● EXERCISE
Render every line of the records below as a numbered list, omitting blank lines and leaving out the pictures.

--- Start of RECORD LIST ---

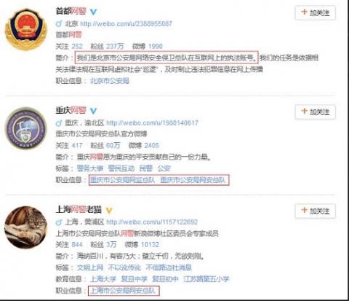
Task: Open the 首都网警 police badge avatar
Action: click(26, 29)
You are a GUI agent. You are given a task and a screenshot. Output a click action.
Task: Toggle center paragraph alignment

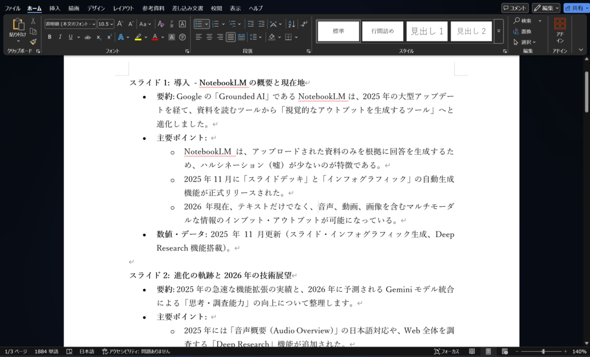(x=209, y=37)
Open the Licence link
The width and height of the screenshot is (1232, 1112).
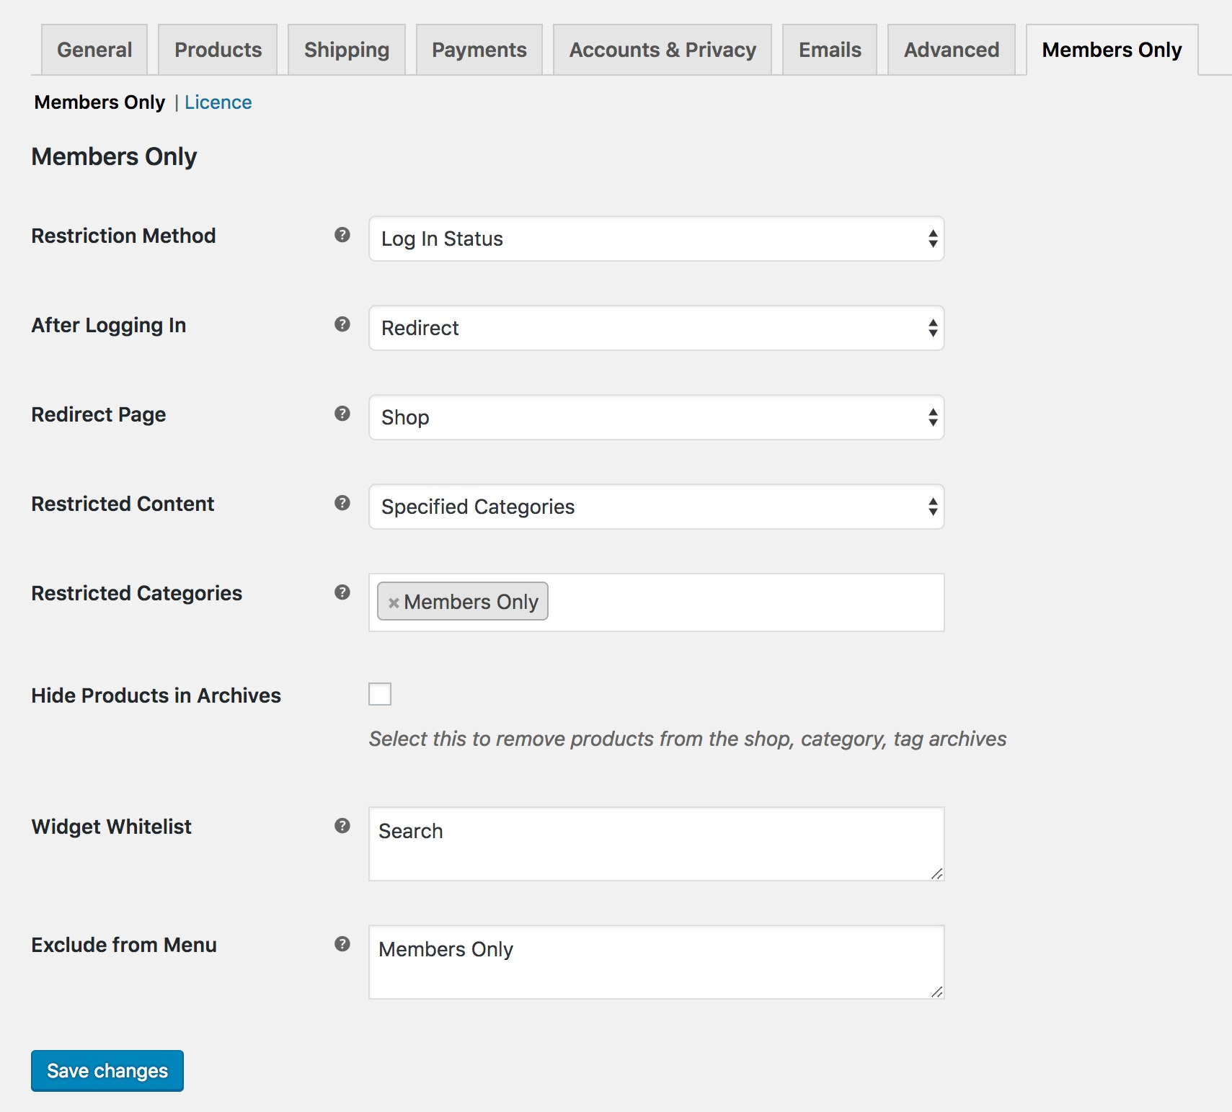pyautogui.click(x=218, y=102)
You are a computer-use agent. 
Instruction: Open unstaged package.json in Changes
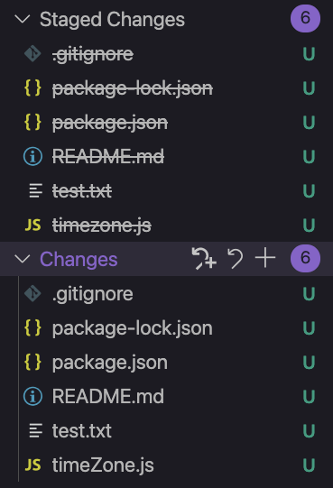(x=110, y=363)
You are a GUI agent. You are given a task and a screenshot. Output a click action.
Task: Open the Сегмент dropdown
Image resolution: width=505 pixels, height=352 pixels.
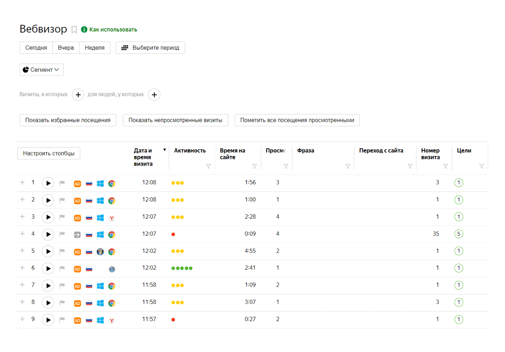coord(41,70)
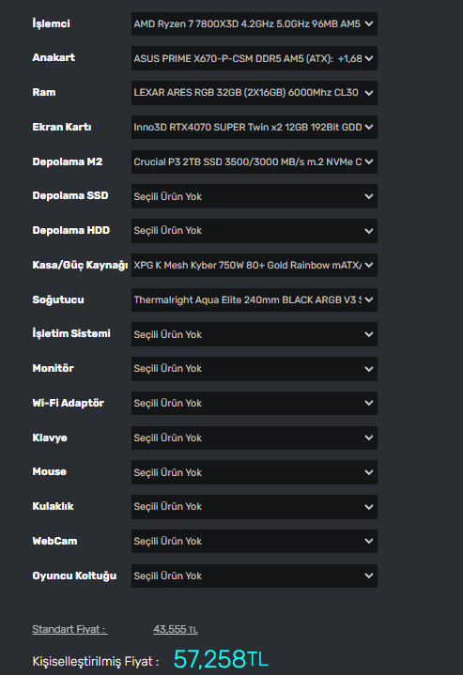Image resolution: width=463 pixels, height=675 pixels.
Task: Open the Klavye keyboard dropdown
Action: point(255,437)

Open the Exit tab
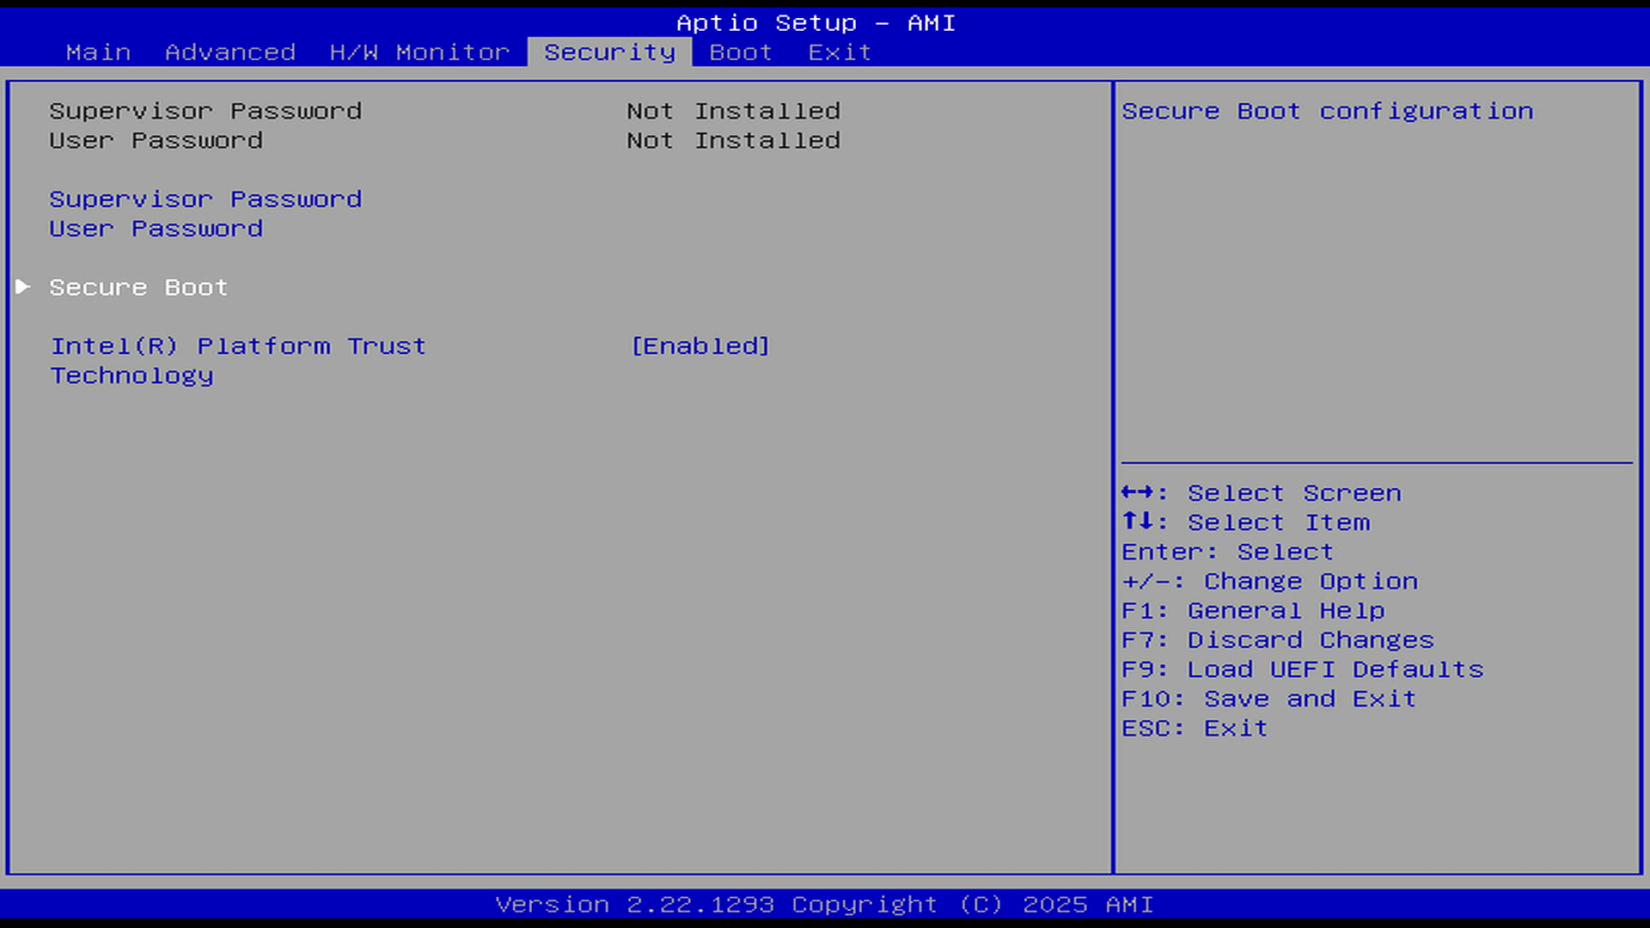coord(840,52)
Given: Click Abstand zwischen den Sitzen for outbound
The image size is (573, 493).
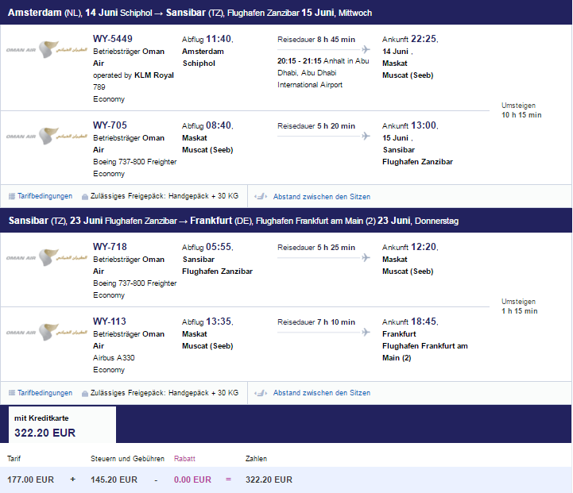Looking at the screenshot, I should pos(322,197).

--- End of RECORD LIST ---

● THE OUTPUT
1. Task: Open the 首都网警 police badge avatar
2. Action: click(26, 29)
3. You are a GUI agent. You are given a task and a screenshot. Output a click action.
4. Task: Toggle center paragraph alignment
5. (x=209, y=37)
6. Open the Licence link
7. The width and height of the screenshot is (1232, 1112).
8. pyautogui.click(x=218, y=102)
9. You are a computer-use agent. 
10. Instruction: Open unstaged package.json in Changes
11. (x=110, y=363)
12. You are a GUI agent. You are given a task and a screenshot. Output a click action.
13. Task: Open the Сегмент dropdown
14. Image resolution: width=505 pixels, height=352 pixels.
15. coord(41,70)
16. Image resolution: width=463 pixels, height=675 pixels.
17. Task: Open the Klavye keyboard dropdown
18. Action: point(255,437)
19. Open the Exit tab
20. coord(840,52)
21. Given: Click Abstand zwischen den Sitzen for outbound
22. The image size is (573, 493).
23. Looking at the screenshot, I should pos(322,197).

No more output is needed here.